While cell phones are receiving all the “attention” when it comes to distracted driving, statistics show that there is a bigger component contributing to the fatal act of driving distracted, and that is one’s mind.
Erie Insurance engaged in a study that analyzed a nationwide census of fatal crashes in the years of 2010 and 2011. They found that driving distractions accounted for approximately one of every ten fatal car accidents, with a majority of those being because the driver was “lost in thought” or “generally distracted”. This state of mind, more familiarly known as “daydreaming”, accounted for more than 60% of the distractions people experienced before they were involved in a fatal car accident.

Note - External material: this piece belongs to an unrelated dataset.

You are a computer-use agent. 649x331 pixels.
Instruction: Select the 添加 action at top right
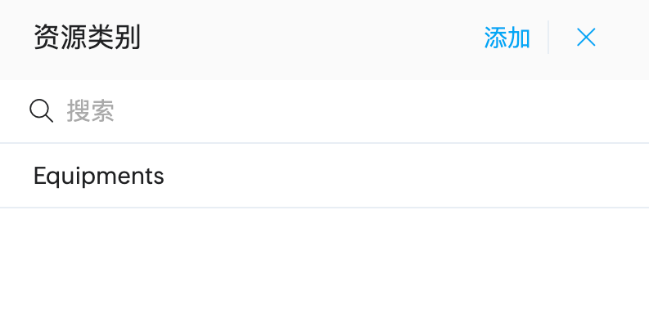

With day dreaming being far and away the leading cause, this study also looked into the other contributing types of distracted driving and their percentages. The list is as follows:
1. Generally distracted or “lost in thought” (daydreaming) – 62% 2. Cell phone use (talking, listening, dialing, texting) – 12 % 3. Outside person, object or event, such as “rubbernecking” – 7% 4. Other occupants (talking with or looking at other people in the car) – 5%
2. Using or reaching for device brought into vehicle, such as navigational device, headphones – 2%
3. Eating or drinking – 2%
4. Adjusting audio or climate controls – 2% 8. Using other device/controls integral to vehicle, such as adjusting rear view mirrors, seats, or using OEM navigation system – 1% 9. Moving object in vehicle, such as pet or insect – 1% 10. Smoking-related (includes smoking, lighting up, putting ashes in ashtray) – 1%
Cell phones are still the second largest contributing danger, making attempts to limit their use while driving as prevalent as ever. While Erie Insurance urges drivers to make a more conscious effort to stay focused while driving, they also offer advice specific to the growing complication cell phones present to drivers by asking motorist to let incoming calls go to voice mail, ask drivers you may be talking to who are driving to hang up, or if absolutely necessary, pull over to text or talk.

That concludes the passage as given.